Selective herbivory in transplants with higher nutritional quality
Ten days after initial deployment, transplants were surveyed revealing selective overgrazing on cool-warm P. oceanica (Fig. 2). Shoot lengths of cool-warm transplants were reduced by 74.5 ± 4% across both transplant sites in Cyprus, from 22.3 ± 3 cm to 5.7 ± 9 cm. In contrast, centre-warm and warm-warm plants that were interspersed with cool-warm plants, lost significantly less biomass, from 25 ± 3% and 27.9 ± 5 % of initial length, respectively (ANOVA, F(2,194) = 37.64, p<0.001, Fig. 2A). Selective grazing patterns were consistent between two warm-edge sites separated by 1.6 km. No other transplants in cool-edge or central locations were over-grazed by herbivores. Selectivity patterns in grazing rates reflected differences in nutritional quality between seagrass populations and regional differences in herbivore assemblages. C:N of cool-edge P. oceanica leaves were 18.1 ± 1.4 (mean ± SE), significantly lower (i.e. higher nutritional quality) at the start of the experiment than C:N ratios for central 34.7 ± 1.4 or warm-edge 52.3 ± 1.8 populations (ANOVA, F(2,8) = 97.76, p <0.001, Fig. 2B).
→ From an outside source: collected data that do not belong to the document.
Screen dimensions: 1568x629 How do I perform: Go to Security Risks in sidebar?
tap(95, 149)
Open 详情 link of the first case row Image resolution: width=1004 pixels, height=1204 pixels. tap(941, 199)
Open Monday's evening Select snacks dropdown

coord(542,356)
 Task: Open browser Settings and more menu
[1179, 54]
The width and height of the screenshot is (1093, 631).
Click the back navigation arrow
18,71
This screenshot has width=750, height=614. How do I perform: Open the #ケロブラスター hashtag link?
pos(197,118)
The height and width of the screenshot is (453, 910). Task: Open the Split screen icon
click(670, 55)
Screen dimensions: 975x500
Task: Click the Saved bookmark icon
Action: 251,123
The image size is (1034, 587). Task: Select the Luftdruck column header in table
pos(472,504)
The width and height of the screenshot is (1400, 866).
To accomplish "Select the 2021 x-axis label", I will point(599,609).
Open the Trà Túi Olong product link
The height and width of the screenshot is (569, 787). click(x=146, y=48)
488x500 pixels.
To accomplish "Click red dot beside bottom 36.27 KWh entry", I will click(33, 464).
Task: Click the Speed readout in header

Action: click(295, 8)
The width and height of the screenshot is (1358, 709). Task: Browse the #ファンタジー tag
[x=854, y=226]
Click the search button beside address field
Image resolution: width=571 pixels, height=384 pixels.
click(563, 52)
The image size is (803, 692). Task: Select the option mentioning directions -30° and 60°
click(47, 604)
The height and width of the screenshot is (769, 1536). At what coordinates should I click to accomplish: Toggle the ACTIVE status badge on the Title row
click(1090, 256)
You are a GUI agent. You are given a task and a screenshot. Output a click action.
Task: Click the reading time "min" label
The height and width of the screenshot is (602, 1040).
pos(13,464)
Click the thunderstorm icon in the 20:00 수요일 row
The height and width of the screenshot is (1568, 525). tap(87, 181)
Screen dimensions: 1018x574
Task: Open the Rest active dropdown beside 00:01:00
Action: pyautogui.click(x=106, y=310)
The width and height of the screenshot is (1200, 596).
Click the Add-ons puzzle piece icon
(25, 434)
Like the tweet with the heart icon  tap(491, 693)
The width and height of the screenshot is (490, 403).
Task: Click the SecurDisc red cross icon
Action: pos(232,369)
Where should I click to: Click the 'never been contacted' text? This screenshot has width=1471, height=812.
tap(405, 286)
By week six, significant differences in shoot length were still observed between treatments (ANOVA, F(2,245) = 87.69, p<0.001), but difference between treatments was reduced (Fig. 2A). Similarly, C:N in leaf tissue of the transplants started to equilibrate with local conditions. By the recovery period, no significant differences in C:N (p = 0.83) and no differences in herbivory impacts (i.e. shoot length, p = 0.79) were detectable between source populations in warm-edge sites (Fig. 2). The morphology of the bite scars observed on the consumed seagrass in Cyprus suggested that herbivorous fishes (Siganus rivulatus, S. luridus, Sparisoma cretense ) and potentially sea turtles (Chelonia mydas ) were responsible for the intense grazing rates, although relative contributions of each species could not be quantified (Fig. S2).